Operations

Assessing Hurricane Harvey's real impact

Operators understand the influence cyclical events and holidays will have on their businesses, but unforeseen events can affect brands in less predictable ways. Technomic leveraged more than 200,000 customer transactions through its Transaction Insights platform to shed light on the impressions that recent hurricanes Harvey and Irma left on the industry. 

For the week leading up to and during Hurricane Harvey, for example, the top 50 nationally ranked chains operating in Houston lost approximately 10% of sales compared to the same week in 2016. The week after the storm, the same chains lost an estimated 30% of their weekly customer spend. While the loss is significant and won’t reflect positively in quarterly reports, this story does not necessarily have the dire ending many forecasted.

Higher buys on single trips

While fewer consumers were going out  to these restaurants, they were picking up more on any single trip. Communities banded together, and local residents purchased extra for neighbors, rescue workers and shelters. 
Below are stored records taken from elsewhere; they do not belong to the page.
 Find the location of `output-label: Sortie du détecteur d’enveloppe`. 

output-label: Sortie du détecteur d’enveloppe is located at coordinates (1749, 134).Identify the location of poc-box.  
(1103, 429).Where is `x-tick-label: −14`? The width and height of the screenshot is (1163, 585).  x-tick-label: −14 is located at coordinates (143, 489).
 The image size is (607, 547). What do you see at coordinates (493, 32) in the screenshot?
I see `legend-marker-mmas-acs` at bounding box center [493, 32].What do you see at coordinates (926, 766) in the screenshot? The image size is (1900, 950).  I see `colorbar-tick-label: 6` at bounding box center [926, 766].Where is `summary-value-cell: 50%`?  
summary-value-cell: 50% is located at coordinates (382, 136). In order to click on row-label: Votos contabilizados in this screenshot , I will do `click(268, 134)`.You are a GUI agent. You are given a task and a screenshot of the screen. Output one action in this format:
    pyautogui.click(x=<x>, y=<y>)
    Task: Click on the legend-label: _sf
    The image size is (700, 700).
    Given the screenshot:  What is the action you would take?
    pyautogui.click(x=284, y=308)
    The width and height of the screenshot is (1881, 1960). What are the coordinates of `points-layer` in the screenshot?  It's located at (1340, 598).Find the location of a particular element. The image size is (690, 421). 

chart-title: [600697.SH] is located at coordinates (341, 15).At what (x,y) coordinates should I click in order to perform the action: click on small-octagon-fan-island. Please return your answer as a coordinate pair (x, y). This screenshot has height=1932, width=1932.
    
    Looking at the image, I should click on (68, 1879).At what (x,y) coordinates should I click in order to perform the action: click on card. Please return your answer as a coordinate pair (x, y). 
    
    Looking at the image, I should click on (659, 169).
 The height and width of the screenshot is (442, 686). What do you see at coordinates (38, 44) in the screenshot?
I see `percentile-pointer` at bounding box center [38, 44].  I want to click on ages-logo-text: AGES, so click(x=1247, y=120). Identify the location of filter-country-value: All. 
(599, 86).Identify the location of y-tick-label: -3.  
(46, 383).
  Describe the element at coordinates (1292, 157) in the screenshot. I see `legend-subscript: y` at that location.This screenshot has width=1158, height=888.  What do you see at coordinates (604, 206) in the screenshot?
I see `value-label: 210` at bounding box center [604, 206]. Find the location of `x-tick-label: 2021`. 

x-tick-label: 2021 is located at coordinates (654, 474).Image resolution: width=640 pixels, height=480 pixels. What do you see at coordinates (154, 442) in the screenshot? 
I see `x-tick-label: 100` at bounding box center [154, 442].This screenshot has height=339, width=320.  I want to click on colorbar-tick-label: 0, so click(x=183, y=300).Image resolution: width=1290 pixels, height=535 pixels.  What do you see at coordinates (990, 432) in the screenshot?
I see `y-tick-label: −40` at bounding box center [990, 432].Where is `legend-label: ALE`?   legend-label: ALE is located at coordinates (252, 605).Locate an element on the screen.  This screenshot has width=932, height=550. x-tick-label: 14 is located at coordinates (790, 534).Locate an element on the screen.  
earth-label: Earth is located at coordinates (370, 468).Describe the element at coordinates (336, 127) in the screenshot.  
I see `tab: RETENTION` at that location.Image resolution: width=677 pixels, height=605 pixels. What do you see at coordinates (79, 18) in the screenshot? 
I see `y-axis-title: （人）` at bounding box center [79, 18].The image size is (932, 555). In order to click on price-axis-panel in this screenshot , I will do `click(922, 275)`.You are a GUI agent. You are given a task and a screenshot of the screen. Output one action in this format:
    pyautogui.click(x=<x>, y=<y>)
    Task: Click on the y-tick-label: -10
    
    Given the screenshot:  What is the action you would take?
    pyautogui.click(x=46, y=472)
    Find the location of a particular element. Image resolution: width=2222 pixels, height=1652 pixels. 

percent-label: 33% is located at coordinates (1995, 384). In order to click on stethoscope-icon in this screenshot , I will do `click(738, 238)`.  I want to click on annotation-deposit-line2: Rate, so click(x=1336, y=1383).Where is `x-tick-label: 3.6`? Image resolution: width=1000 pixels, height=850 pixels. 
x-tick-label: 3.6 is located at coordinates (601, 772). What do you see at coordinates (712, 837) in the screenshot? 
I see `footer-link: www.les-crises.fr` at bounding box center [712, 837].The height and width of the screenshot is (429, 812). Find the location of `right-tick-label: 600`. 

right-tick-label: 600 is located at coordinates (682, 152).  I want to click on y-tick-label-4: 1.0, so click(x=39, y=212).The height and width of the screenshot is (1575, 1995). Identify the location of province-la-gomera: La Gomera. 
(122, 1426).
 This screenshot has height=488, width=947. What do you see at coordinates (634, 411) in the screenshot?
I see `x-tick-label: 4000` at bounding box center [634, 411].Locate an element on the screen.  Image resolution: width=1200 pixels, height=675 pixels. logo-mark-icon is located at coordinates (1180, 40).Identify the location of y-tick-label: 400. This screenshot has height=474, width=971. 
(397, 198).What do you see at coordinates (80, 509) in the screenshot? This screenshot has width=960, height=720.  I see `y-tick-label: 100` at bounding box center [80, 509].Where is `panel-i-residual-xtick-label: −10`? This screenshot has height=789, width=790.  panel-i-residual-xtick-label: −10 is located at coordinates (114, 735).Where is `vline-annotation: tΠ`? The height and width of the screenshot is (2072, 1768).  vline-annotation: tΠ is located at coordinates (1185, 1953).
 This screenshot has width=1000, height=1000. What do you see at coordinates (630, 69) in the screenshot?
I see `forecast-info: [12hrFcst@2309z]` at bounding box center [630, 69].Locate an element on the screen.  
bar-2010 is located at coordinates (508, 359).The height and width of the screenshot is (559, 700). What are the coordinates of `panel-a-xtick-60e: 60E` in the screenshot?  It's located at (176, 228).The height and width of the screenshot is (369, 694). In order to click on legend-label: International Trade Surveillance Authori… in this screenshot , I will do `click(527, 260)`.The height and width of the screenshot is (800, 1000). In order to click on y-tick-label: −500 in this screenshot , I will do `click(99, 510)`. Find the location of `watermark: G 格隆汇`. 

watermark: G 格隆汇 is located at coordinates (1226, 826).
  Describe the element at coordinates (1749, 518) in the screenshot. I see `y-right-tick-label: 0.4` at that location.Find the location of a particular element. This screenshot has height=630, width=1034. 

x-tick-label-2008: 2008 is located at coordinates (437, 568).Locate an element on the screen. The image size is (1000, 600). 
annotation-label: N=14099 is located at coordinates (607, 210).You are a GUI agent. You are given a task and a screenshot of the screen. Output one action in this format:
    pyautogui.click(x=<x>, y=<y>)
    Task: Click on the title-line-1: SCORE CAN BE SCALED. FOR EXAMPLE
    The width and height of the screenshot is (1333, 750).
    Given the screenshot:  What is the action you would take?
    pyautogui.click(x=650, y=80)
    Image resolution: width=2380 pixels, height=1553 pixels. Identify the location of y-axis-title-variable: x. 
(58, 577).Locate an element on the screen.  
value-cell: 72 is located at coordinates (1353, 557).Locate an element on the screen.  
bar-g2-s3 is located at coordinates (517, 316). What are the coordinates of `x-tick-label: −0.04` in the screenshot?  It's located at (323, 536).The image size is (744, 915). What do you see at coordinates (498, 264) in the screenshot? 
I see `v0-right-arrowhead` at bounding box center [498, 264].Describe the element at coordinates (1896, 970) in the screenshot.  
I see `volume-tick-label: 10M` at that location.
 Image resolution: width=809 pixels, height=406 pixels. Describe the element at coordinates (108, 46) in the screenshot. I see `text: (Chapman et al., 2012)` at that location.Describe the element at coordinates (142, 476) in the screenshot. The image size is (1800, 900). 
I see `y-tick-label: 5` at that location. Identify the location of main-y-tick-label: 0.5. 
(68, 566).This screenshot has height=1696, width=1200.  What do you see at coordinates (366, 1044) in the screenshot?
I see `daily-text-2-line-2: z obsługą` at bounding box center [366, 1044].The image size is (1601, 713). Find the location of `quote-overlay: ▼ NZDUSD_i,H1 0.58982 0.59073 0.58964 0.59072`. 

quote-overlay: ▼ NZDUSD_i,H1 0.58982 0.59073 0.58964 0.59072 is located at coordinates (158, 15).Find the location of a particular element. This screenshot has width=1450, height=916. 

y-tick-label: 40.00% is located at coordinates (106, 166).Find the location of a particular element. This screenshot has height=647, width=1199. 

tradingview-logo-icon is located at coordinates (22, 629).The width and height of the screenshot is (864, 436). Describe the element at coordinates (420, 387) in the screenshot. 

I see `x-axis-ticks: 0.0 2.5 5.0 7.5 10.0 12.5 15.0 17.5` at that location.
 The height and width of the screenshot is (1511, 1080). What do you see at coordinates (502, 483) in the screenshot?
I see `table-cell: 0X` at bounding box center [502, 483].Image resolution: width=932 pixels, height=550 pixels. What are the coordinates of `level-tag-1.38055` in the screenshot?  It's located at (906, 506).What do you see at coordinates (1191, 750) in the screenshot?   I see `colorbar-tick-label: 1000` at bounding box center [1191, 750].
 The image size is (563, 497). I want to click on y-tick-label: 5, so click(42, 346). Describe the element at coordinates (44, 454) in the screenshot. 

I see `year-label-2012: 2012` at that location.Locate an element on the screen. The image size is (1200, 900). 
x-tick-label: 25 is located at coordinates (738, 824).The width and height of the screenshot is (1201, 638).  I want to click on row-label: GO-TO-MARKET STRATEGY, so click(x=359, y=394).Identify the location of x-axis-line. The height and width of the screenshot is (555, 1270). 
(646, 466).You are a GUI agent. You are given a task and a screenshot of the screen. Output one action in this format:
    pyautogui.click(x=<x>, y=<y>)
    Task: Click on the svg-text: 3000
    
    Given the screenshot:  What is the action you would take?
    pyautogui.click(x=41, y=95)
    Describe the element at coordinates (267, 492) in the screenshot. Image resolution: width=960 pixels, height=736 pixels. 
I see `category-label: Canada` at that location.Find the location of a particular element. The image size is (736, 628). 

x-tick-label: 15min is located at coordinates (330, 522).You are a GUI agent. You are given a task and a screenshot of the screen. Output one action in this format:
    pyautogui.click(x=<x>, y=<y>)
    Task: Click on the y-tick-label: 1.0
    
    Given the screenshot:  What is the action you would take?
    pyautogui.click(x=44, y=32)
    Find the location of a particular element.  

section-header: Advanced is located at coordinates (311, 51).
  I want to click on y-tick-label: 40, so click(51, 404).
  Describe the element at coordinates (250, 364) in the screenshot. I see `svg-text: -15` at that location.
Dunkin’ Donuts outperformed its typical Houston-market sales the week of and after Harvey, while Starbucks experienced some of the largest total transaction and customer spend declines of any brand in the analysis. A key difference, apart from shifting consumer behavior, may be which Dunkin’ and Starbucks locations stayed open during this time. Corporate-owned Starbucks appeared to have shuttered more of its stores, while local Dunkin’ Donuts franchisees were more apt to stay open. 

However, all else being equal, two other factors were in play. Consumers’ daily routines, including their habitual coffee chain visits on the way to work or school, were disrupted. Plus, there was increased demand for breakfast, snack and treat options that worked well for those buying for a group. 

Lower check averages prevailed

Heightened price sensitivity can be seen when comparing the three largest QSR burger chains. The week following Harvey, McDonald’s year-over-year sales stayed flat and Burger King’s declined slightly more than 1%. However, Wendy’s customer spend declined approximately 30% year over year. Wendy’s average check is $7.20, compared to $6.95 for Burger King and $5.80 for McDonald’s. 

Consumers heavily prioritized convenience and getting the most bang for their buck. Because of this, brands with slightly lower price points and more expansive menus won out, even with consumers who may have chosen otherwise under everyday circumstances.